Math for Data Science

Math for Data Science is a comprehensive treatment that is accessible to beginners while maintaining the precision and depth the subject demands.

Starting from datasets and the question of what it means to average, the text develops linear geometry, matrix decompositions, calculus, probability, and statistics in a unified geometric framework, culminating with machine learning. Concepts are motivated by data, theorems are proved from first principles, and proofs are accompanied by working Python code.

The approach is geometric throughout. Eigenvectors are maximum variance directions. The pseudoinverse is the "closest twice" solution. The singular value decomposition is rotation, scaling, rotation. Information and the cumulant-generating function are convex duals. Trainability — the question of whether gradient descent converges in machine learning — is characterized precisely in terms of the geometry of convex hulls.

Probability is developed from first principles, with the binomial, normal, and chi-squared distributions derived rather than assumed. The central limit theorem is proved via moment-generating functions, and entropy and information are treated with the same geometric care as the rest of the text.

Nine appendices cover the supporting mathematics — permutations and combinations, the binomial theorem, the exponential function, two-dimensional geometry, complex numbers, integration, asymptotics, existence of minimizers, and SQL — allowing instructors to tailor coverage to their audience.
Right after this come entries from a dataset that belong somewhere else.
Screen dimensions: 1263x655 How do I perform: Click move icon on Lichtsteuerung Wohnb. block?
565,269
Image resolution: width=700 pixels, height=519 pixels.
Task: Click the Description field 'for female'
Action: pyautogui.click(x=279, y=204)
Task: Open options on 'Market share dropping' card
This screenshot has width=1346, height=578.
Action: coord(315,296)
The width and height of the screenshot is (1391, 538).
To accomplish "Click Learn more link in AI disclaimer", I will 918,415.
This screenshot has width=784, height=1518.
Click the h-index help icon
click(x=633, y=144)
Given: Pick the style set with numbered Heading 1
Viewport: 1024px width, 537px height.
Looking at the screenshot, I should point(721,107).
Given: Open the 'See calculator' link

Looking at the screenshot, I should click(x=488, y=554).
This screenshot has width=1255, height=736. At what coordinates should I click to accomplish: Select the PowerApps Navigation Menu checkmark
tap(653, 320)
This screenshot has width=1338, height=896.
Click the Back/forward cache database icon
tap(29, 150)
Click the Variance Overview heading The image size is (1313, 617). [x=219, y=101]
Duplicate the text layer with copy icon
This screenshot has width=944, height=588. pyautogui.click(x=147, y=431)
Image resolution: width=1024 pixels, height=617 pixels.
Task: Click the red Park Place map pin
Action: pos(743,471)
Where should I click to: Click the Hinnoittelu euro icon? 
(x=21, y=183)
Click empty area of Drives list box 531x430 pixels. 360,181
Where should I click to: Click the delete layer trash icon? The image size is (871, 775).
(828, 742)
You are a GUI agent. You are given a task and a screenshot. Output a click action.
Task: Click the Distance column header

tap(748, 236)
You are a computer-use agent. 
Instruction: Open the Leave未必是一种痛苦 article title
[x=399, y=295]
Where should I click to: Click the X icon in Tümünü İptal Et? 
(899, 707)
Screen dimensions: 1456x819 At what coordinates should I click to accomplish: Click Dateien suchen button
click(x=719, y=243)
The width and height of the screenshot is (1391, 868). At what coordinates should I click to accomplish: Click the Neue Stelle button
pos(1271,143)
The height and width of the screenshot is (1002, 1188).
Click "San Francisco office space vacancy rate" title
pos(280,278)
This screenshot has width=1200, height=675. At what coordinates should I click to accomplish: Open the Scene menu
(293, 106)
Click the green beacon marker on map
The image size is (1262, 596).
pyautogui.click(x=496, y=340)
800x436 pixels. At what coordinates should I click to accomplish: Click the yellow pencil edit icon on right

Several results appear here for the first time: the trainability of logistic loss and its dichotomy with perceptron loss, matrix reduction as a unifying framework for EVD and SVD, and a four-way equivalence characterizing full-rank datasets in terms of linear algebra, span, hyperplanes, and convex geometry.

Designed for programs in Applied Mathematics, Business Analytics, Computer Science, Data Science, and Engineering, the text supports both a one-semester course through the decomposition chapters and an advanced one-semester course through the machine learning chapters — or both semesters taught simultaneously.